You then try to find matches of the sequence of features in your effect with the sample. If this does not work then you could analyze each frame using an FFT this gives you a feature vector for each frame. Then use cross-correlation in the time domain. Constructing new waveforms from the effect and the sample by using the average of the peak values over time frames that are just short enough to capture the relevant features. This is less likely to be affected by the mp3 process.įirst, normalise your sample so the embedded effects are the same level as your reference effect. You could try trying to match the volume envelopes of your effect and your sample. The mp3 signal will preserve the perceptual properties but it is quite likely the phases of the frequency components will be shifted so the sample values will not match. Trying to directly match waveforms samples in the time domain is not a good idea. So I can imagine that some kind of averaging on every loop would cause this to take considerably longer. I should also note this script takes just over 1 minute to process the 3 hour file (which includes 237,426,624 samples).

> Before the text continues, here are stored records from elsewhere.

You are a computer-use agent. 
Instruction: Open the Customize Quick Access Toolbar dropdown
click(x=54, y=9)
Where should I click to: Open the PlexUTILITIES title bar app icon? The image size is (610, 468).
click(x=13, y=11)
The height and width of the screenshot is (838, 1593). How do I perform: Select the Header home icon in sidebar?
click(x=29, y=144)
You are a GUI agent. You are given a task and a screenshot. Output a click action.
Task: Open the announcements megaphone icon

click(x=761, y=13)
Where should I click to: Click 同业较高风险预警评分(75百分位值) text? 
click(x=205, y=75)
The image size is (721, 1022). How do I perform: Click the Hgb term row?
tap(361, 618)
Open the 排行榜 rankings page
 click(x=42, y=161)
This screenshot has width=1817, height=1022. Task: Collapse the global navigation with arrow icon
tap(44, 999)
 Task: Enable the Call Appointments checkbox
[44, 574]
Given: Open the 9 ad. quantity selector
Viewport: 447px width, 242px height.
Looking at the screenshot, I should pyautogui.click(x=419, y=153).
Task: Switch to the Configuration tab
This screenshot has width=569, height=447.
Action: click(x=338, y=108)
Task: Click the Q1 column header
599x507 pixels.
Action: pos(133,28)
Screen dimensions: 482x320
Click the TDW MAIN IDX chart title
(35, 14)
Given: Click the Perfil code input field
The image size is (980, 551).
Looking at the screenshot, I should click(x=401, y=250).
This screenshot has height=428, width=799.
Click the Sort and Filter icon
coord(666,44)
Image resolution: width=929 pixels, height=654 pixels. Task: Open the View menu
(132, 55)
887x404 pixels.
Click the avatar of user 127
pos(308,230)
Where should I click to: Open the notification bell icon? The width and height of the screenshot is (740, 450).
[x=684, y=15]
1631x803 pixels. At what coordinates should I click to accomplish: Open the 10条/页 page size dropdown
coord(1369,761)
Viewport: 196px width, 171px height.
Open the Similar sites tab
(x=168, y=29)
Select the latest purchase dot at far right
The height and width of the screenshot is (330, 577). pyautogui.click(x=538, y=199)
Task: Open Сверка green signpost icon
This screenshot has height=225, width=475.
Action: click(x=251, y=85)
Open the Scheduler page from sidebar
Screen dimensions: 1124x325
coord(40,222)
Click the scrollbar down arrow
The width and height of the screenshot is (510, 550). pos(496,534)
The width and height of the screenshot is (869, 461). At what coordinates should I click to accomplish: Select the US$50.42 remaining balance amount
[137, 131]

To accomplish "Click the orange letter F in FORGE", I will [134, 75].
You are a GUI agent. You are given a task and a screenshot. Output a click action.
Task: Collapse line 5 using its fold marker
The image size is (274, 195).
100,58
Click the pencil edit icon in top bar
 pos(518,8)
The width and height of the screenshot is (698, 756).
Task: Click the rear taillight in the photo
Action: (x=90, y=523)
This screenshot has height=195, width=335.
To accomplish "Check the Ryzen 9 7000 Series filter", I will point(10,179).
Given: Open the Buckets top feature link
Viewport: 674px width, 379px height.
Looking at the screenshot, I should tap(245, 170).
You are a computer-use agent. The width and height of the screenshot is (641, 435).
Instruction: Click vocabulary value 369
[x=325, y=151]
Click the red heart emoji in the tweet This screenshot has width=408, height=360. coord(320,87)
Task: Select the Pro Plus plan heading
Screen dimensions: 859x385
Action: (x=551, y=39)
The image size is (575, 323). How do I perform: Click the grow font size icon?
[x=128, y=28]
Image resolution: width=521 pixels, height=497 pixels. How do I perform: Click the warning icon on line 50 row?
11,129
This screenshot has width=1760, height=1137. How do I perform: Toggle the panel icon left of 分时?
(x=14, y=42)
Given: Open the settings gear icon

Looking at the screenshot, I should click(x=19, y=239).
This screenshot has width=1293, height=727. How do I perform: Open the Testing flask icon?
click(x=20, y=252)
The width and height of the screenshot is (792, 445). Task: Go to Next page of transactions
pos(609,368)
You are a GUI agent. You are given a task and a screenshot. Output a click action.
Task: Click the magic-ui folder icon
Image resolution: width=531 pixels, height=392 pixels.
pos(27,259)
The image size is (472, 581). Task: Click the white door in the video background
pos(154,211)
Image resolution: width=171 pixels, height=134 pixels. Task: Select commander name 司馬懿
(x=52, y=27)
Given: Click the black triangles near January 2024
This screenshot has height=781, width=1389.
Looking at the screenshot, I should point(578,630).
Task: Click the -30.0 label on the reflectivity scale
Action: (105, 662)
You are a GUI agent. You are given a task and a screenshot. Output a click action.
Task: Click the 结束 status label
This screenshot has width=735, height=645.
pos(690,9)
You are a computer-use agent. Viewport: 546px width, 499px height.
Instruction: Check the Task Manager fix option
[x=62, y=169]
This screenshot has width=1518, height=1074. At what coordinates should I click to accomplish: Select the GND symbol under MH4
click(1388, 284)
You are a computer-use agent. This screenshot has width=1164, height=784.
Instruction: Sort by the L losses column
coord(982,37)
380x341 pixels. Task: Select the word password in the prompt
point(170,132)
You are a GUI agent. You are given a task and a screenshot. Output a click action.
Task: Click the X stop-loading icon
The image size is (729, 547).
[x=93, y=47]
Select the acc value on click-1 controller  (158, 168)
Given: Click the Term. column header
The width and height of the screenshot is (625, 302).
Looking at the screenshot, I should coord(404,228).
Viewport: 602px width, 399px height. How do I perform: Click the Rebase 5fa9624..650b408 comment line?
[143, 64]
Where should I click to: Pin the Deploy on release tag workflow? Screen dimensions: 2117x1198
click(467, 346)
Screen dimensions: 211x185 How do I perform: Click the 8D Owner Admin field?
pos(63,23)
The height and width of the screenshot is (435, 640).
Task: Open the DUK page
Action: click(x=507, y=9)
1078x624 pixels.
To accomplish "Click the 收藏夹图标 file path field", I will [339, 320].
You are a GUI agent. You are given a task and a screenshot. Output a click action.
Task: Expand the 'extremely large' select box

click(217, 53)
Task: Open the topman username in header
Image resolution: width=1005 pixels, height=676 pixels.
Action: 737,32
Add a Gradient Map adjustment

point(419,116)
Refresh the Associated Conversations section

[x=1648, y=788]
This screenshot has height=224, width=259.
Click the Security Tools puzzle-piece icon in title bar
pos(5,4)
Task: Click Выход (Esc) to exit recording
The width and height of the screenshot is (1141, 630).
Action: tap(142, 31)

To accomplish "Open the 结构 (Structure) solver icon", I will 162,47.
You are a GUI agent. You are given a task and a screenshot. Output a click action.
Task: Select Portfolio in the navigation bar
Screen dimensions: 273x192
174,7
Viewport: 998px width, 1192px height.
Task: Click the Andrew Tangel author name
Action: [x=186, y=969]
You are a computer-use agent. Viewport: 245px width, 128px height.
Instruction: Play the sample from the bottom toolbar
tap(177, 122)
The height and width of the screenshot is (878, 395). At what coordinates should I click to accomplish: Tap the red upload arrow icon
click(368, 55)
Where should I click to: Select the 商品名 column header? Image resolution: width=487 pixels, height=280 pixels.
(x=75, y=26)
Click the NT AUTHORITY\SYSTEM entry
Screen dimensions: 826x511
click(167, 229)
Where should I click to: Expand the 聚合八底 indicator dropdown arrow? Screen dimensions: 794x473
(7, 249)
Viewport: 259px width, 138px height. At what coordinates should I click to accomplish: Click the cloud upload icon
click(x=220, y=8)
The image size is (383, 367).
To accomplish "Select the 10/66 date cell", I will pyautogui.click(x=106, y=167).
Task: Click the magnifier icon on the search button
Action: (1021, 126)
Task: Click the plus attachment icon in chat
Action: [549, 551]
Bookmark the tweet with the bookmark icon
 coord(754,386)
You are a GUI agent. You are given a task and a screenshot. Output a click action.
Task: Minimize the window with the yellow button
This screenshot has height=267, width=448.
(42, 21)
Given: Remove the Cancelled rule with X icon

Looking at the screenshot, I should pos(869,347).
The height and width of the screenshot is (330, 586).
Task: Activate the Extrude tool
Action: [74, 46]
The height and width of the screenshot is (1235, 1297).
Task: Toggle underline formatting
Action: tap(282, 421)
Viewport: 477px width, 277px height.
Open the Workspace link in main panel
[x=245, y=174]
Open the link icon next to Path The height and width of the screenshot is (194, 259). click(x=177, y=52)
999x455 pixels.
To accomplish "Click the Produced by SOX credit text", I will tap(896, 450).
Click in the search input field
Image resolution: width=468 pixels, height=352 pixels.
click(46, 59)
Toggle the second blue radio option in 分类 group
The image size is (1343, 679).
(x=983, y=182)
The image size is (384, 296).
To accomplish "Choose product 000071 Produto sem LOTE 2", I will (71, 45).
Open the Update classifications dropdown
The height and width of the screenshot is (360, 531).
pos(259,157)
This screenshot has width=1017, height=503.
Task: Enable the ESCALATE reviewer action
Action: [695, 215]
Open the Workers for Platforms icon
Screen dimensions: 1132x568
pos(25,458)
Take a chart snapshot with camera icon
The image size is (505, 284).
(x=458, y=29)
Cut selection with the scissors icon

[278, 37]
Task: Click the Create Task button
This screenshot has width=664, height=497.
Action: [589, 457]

Phew sound affect audio file mp4#
This does not work with the MP3 files above, but did with an MP4 version - where it was able to find the sample I extracted, but it was only that one sample (not all 12). Sample_series = numpy.around(sample_series, decimals=5) įor source_id, source_sample in enumerate(source_series): Source_series = numpy.around(source_series, decimals=5) Sample_series, sample_rate = librosa.load('sample.mp3') # 1 second file Source_series, source_rate = librosa.load('source.mp3') # 3 hour file
Phew sound affect audio file series#
I'm very new to audio processing, but my initial thought was to extract a sample of the 1 second sound effect, then use librosa in python to extract a floating point time series for both files, round the floating point numbers, and try to get a match. The time offsets will be stored in the ID3 Chapter Frame MetaData.Įxample Source, where the sound effect plays twice.įfmpeg -ss 0.9 -i source.mp3 -t 0.95 sample1.mp3 -acodec copy -yįfmpeg -ss 4.5 -i source.mp3 -t 0.95 sample2.mp3 -acodec copy -y The sound effect is similar every time, but because it's been encoded in a lossy file format, there will be a small amount of variation. Is it possible to identify each time this sound effect is played, so I can note the time offsets? I have a load of 3 hour MP3 files, and every ~15 minutes a distinct 1 second sound effect is played, which signals the beginning of a new chapter.